Şuan Okunan
Güneşin halkı: Ezidiler

Güneşin halkı: Ezidiler

Tavus kuşunu nasıl bilirsiniz? Ya Melek Tavus’u? Güneşin halkı Ezidiler iyi bilirler. İyi bilinenin aslında kötü, kötü belletilenin aslında çok çok iyi olabileceğinin örneğidir Ezidi halkı. Soykırımlarla, trajedilerle, onlara beslenen nefretle yüklü tarihlerine rağmen, her güne güneş ışığı gibi umutla uyanırlar.

Bazen bir etnik köken gibi algılansa da; Kürt halkının bir parçasıdır Ezidiler. En eski, en köklü parçalarından biri hem de. Ezidi inancına bağlı Kürtler, bugüne değin üç dağ arasında yarı göçebe bir hayatla bugünlere geldiler. Diyarbakır, Mardin ve Urfa’ya uzanan Karacadağ, Suriye’nin Haseke kentindeki Abdülaziz Dağı ve Irak’ın kuzeyindeki Şengal Dağı… Bugün üç ayrı ülkenin sınırları içinde kalan bu üç dağın gölgesinde hayatta kalma mücadelesi veriyorlar.

Ezidiler hakkındaki önyargıların, hatta tarihten gelen nefretin kaynağı Semavi dinlerin algılarıyla kökten zıt bir inanç sistemine sahip olmaları. “Şeytan’a tapanlar” diye nefretle söylenen cümlelerin ardında bu var. Oysa, Ezidiler Melek Tavus’u insanlığın var oluş nedeni olarak görüyor. Tanrının buyruğuyla insanı yaratan, yeryüzüne indiren, dünyevi hayatı başlatan Melek o çünkü…

Ezidilere göre ne kötülüğün kaynağı, ne ‘düşkün’ bir melek… İnsan önünde eğilmeyerek asaletini kanıtlamış, 40 bin yıl yanarak cezasını çektikten sonra gözyaşlarıyla ateşi söndürmüş ve Tanrı’yla barışmış. Melek Tavus, artık tanrısal iradenin yeryüzündeki vücut bulmuş hali ve sonunda insanlığın başına geçmeyi hak etmiş. Onlar için öylesine mukaddestir ki; adı bile ağza alınmaz.

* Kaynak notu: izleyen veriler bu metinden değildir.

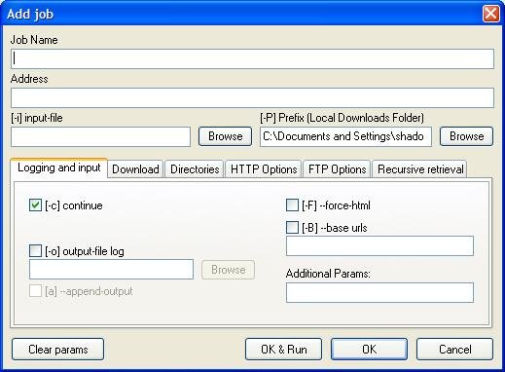Browse for the local downloads folder
505x372 pixels.
(x=466, y=136)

Yaradılış inancı farklıdır Ezidilerin. Babil Kulesi efsanesini anımsatır. Aynı anda hem diğer milletlerin, hem de Ezidilerin yaratılış destanıdır bu. Melek Tavus’un yarattığı iki insandan 80 çocuk doğar. Ancak ilk iki insan “ideal insan” olduğu konusunda anlaşmazlığa düşer. Sınav vaktidir. Ruhlarını, düşüncelerini bir küpe doldururlar, sonunda erkeğin küpünden güzel bir genç, kadının küpünden akrepler, çıyanlar, sürüngünler çıkar. Daha sonra Melek Tavus, yarattığı bu iki insanı takdim etmek üzere Azda’nın yanına gider ve Azda, Melek Tavus’a “Bundan sonra bu iki insana tâbî olacaksın” der. Bunun üzerine Melek Tavus, “Bu iki insanı yaratan, yoktan vareden benim. Niçin onlara tâbî olayım? Ben sadece beni yaratan sana tâbî olur, sana ibadet ederim” der.

Erkek o genci o kadar sever ki; 80 çocuğuyla ilgilenmez olur. Kıskançlık çıkar, cinayet planı yapılır. Melek Tavus cinlere 80 çocuğun ağzına üflemelerini söyler. Artık hepsi ayrı dilden konuşmaktadır, anlaşamazlar. İşte, bu 80 çocuktan süren nesiller bütün milletleri oluşturur. Küpten çıkan gencin soyu ise Ezidilerdir. Ezidiler bu efsanedeki ilk erkeğin; yani semavi dinlerin inanç sistemindeki Adem’in terinden yaratıldıklarını düşünür; diğer milletler ise Havva’nın terinden olmadır. Ezidi adı da; tanrıya verdikleri isim olan Azda’dan gelir; “tanrıya tapanlar”dır onlar. Adı bile “tanrıya tapmak”tan gelenlerin, iftiralarla “kötülüğe tapmak” ile itham edilmesi, bu nedenle katli vacip sayılması ne acı…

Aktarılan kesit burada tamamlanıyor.